12. Время проявления основных ядер окостенения, определение «костного» возраста, клиническое значение (биологическая зрелость), показатели биологического возраста.
Точки окостенения появляются на 7—8-й неделе утробной жизни. Сроки появления точек окостенения и окончания окостенения различны для разных костей. Существуют два пути развития кости.
Некоторые кости развиваются непосредственно - это первичное окостенение.
Но большая часть костей скелета сначала закладывается в виде плотных мезенхимных образований, имеющих приблизительно очертания будущих костей, которые затем превращаются в хрящевые и замещаются костными - это вторичное окостенение. При вторичном окостенении развитие кости происходит на месте хряща снаружи и внутри.. Внутри хряща возникает ядро окостенения, хрящ рассасывается и замещается костью.
У людей многие кости закладываются отдельными частями, которые потом сливаются в одну кость, например, тазовая кость сначала состоит из трех частей, которые сливаются вместе к 14— 16 годам.
Трубчатые кости тоже закладываются тремя основными частями (не считая ядер окостенения в местах образования костных выступов), которые потом сливаются. С окончанием окостенения трубчатых костей прекращается их рост в длину, поэтому мужчины, у которых половое созревание заканчивается позднее, чем у женщин, имеют в среднем более высокий рост.
Пластинчатая кость развивается с 5 месяцев до 1,5 лет, т. е. когда ребенок становится на ноги. В течение 2-го года большая часть костной ткани имеет пластинчатое строение и к 2,5—3 годам остатки грубоволокнистой ткани уже отсутствуют.
Окостенение задерживается при понижении функций желез внутренней секреции (передней части аденогипофиза, щитовидной, околощитовидных, вилочковой, половых), недостатке витаминов, особенно D.

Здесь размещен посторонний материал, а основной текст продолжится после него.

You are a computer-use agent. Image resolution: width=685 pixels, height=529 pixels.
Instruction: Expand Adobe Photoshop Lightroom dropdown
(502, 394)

Окостенение ускоряется при преждевременном половом созревании, повышенной функции передней части аденогипофиза, щитовидной железы и коры надпочечников. Задержка и ускорение окостенения особенно отчетливо проявляются до 17— 18 лет и могут достичь 5—10-летней разницы между «костным» и паспортным возрастами. Иногда на одной стороне тела окостенение происходит быстрее или медленнее, чем на другой.
Особенности надкостницы и кровоснабжения костей, их значение в клинических проявлениях патологических процессов (особенности переломов и их заживления, локализация воспалительных процессов).

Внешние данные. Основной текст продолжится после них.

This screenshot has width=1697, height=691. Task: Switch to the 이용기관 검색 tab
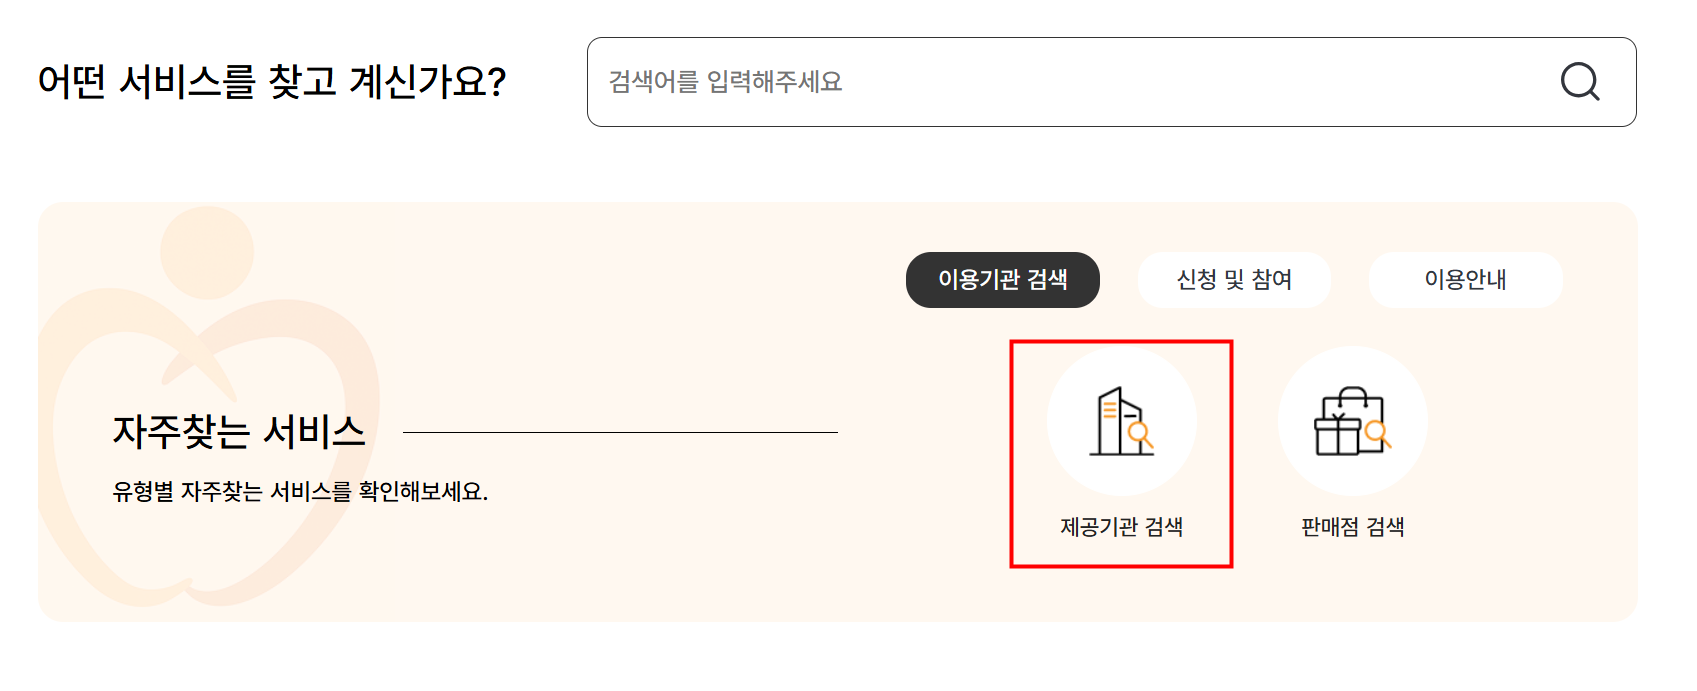(x=1003, y=280)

Количество диафизарных артерий у детей и площадь их разветвления намного больше, чем у взрослого человека Кровоснабжение метафизов и эпифизов осуществляется хорошо развитыми метафизарными и эпифизарными артериями. К двухлетнему возрасту развивается единая система внутрикостного кровообращения, связанная с хорошо развитыми, перфорирующими ростковый хрящ эпиметафизарными сосудами. Такое интенсивное кровоснабжение костной ткани является основой нередкого возникновения у детей гематогенного гнойного остеомиелита в метафизах и эпифизах. После 2 лет со снижением скорости роста и трансформации костной ткани число сосудов кости значительно уменьшается и снова нарастает к моменту препубертатного и пубертатного ускорения роста.

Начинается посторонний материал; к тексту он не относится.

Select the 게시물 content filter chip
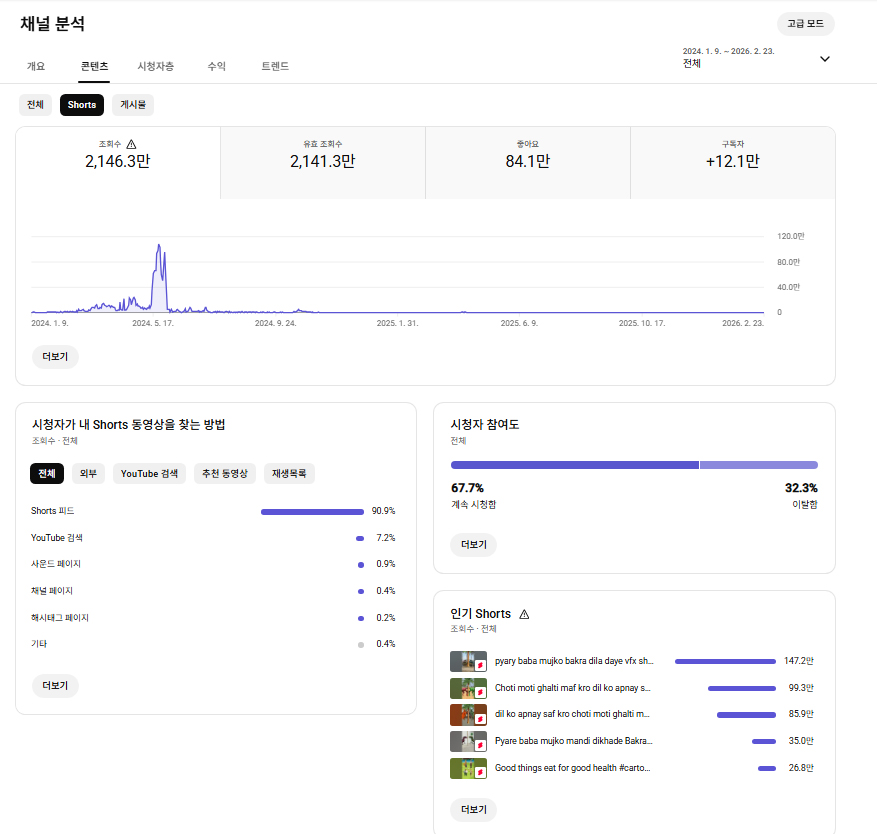 click(133, 105)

У детей наблюдаются особые формы повреждения костей.
Незначительный процент переломов костей у маленьких детей объясняется меньшей массой тела, эластичностью тканей, хорошо развитым жировым покровом мягких тканей, который ослабляет силу удара от падения.
Гибкость и эластичность костей у детей зависят от меньшего содержания в них минеральных солей, а также от строения надкостницы (у детей она более плотная и сочная).
Надкостница образует вокруг кости футляр, который придает ей большую гибкость и защищает при травмах. Расположенные на концах трубчатых костей эпифизы, соединенные ростковым хрящом с диафизом, также ослабляют силу удара и способствуют сохранению целостности кости. Эти анатомические особенности, с одной стороны, препятствуют возникновению перелома костей у детей, с другой - обусловливают типичные для детского возраста повреждения скелета, такие, как надломы, поднадкостничные переломы и эпифизеолизы.
Надлом по типу «зеленой ветки» объясняется гибкостью костей у детей, наблюдается чаще в области диафиза и сопровождается повреждением выпуклой стороны кости (на вогнутой стороне она сохраняет свою нормальную структуру). Поднадкостничный перелом характеризуется тем, что сломанная кость остается покрытой неповрежденной плотной надкостницей.